## Exercises:
• 1. Check each statement against the text about Bayes' theorem and answer yes or no, quoting the words of the text that decide it. (a) Bayes died in 1761. (b) The interview panel had eight men. (c) In Price's sunrise example, the assigned probability eventually reaches exactly 100 percent.
• 2. List every nickname the text about Bayes' theorem gives to a member of the interview panel.
• 3. Reproduce the passage of the text about Bayes' theorem starting at "In shorthand the" and ending at "hypothesis –> Posterior.".

My Favourite Theorem (Spoiler: It’s Bayes)

Thirty years ago, I was invited to interview for a place at Oxford University. I travelled down from my hometown of Liverpool and at the allotted time entered a fusty room at a storied college. Inside, sitting around a horseshoe table, were seven men. As the interview progressed it became clear that, like the seven dwarves, they each displayed a defining characteristic. One was barely awake, one smiled continuously, one asked the hard questions and so on. It was good cop, bad cop cubed. (Minus one to be exact, because this was after all a maths interview). To this day I recall with anguish the killer question, the one that tripped me up. “What’s your favourite theorem?”.

I froze and after a few long seconds I blurted out something inconsequential. Happy’s smile turned to a smirk, Sleepy grunted and Doc moved the interview on.

It took many years for me to finally identify my favourite theorem.


Thomas Bayes was an eighteenth-century English minister with interests in theology and mathematics. On his death in 1761 a manuscript he’d written passed into the hands of his friend Richard Price. The manuscript included the basis for an essay that was published two years later. The essay was about probability. While the probabilistic link between cause and effect had been worked over by other mathematicians, until Bayes no-one had figured out how to solve the inverse question – what can we tell about the cause of something from its effect? Bayes’ idea was to harness observations about the world to say something about the past, to varying degrees of confidence. Conceptually his idea addresses how we should adjust our estimates of probabilities when we encounter new data that influence a situation.

In shorthand the idea is this: Initial Belief + New Data –> Improved Belief.

Or, as the terms went on to become known: Prior + Likelihood of new observation given competing hypothesis –> Posterior.

Framed like that, the idea is completely intuitive. Bayes’ friend Richard Price presented the example of a person who emerges into the world and sees the sun rise for the first time. Initially, he doesn’t know whether this is typical or some sort of freak occurrence. However, each day he witnesses the sun rise again his confidence increases that it is a permanent feature of nature. Gradually, through this purely statistical form of inference, the probability he assigns to his prediction that the sun will rise again tomorrow approaches 100 percent. It never reaches precisely 100 percent but it gets close.

From philosophy to psychology

But not all priors are as plain as the sun rising, and sometimes we forget them. This is where Bayes shifts from philosophy into psychology. Frequently we are so wowed by new data, we forget to give it the context of the old. In his book Thinking Fast and Slow, Daniel Kahneman cites a study in which he asks people to rank the subjects that a university student ‘Tom W’ is likely to be studying from a list that includes humanities, computer science, engineering and other degrees. Unsurprisingly people rank humanities higher than computer science because it is generally a more popular degree. Kahneman then offers the following personality sketch of Tom W “written during Tom’s senior year in high school by a psychologist, on the basis of psychological tests of uncertain validity”:

Tom W is of high intelligence, although lacking in true creativity. He has a need for order and clarity, and for neat and tidy systems in which every detail finds its appropriate place. His writing is rather dull and mechanical, occasionally enlivened by somewhat corny puns and flashes of imagination of the sci-fi type. He has a strong drive for competence. He seems to have little feel and little sympathy for other people, and does not enjoy interacting with others. Self-centred, he nonetheless has a deep moral sense.

## Supplied records:
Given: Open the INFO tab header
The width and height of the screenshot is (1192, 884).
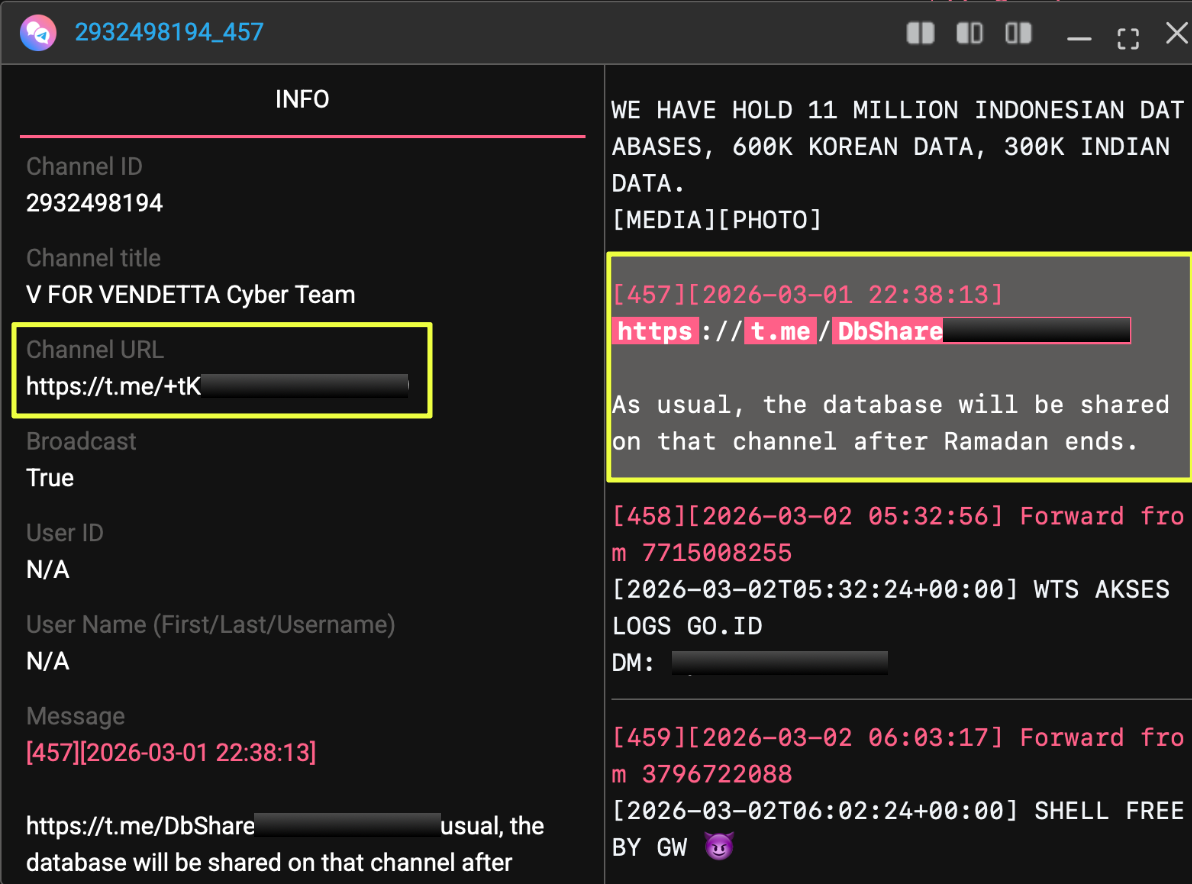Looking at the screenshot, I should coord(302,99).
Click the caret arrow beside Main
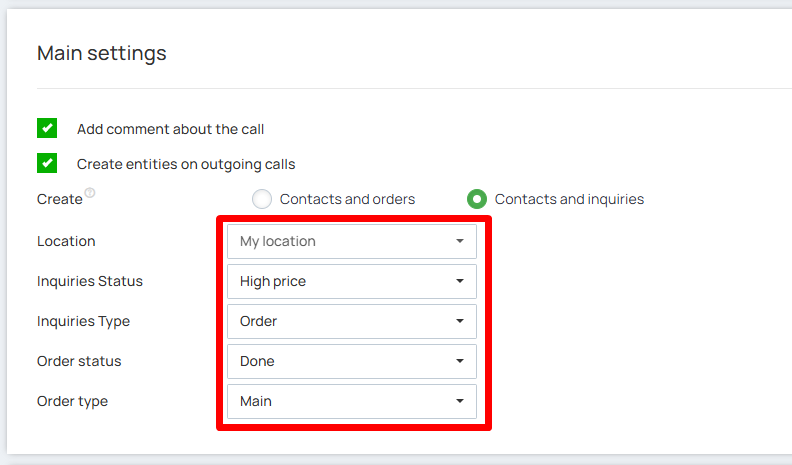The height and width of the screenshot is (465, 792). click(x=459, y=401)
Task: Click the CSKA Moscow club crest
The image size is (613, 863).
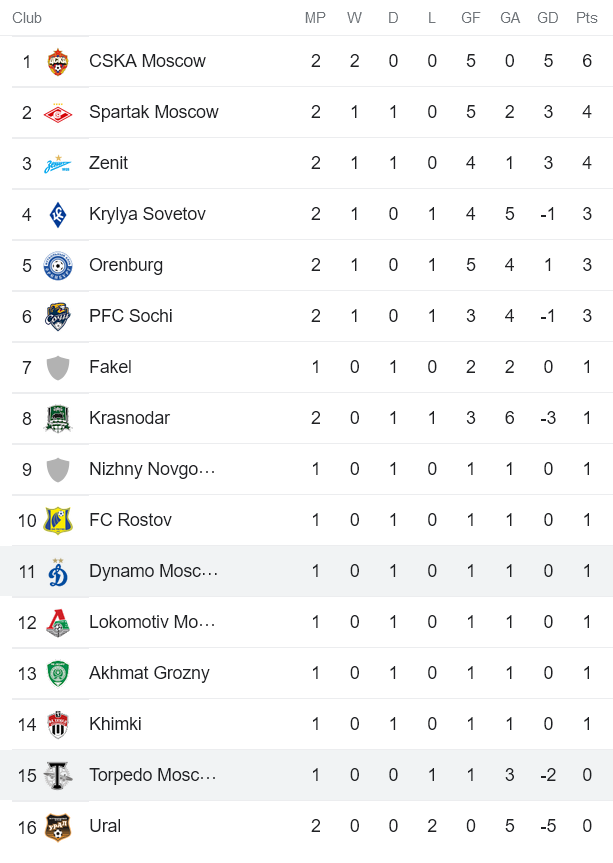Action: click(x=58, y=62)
---
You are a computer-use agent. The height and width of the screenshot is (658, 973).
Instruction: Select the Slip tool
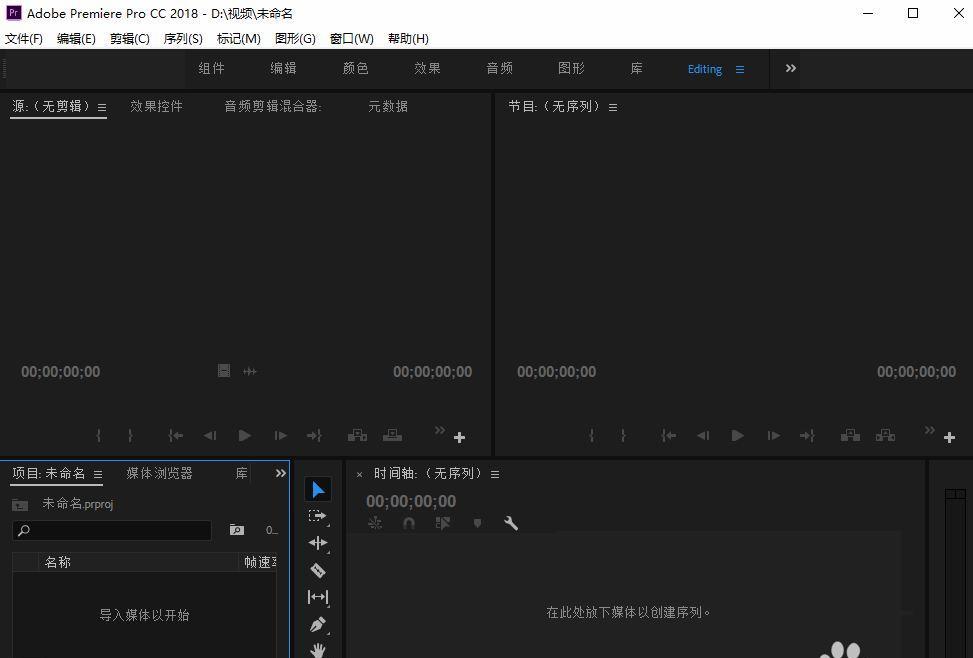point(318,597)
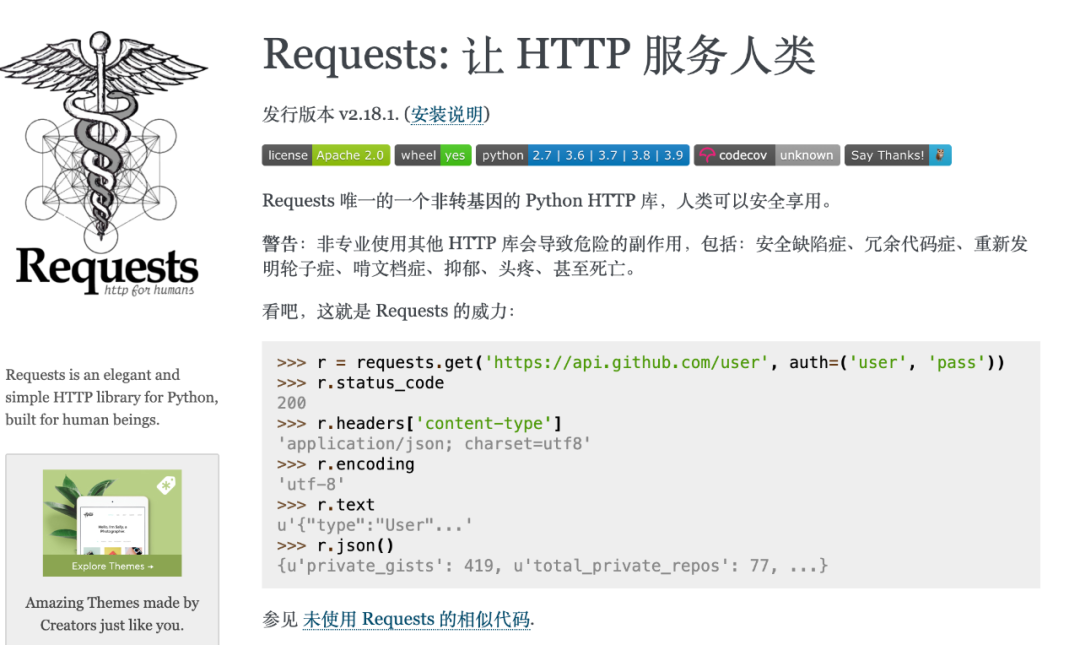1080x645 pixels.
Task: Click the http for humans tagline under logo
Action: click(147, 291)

## Outputs in order:
• 1.
(a) Yes: "On his death in 1761"
(b) No: "were seven men"
(c) No: "It never reaches precisely 100 percent but it gets close."

• 2. Happy, Sleepy, Doc

• 3.
In shorthand the idea is this: Initial Belief + New Data –> Improved Belief.

Or, as the terms went on to become known: Prior + Likelihood of new observation given competing hypothesis –> Posterior.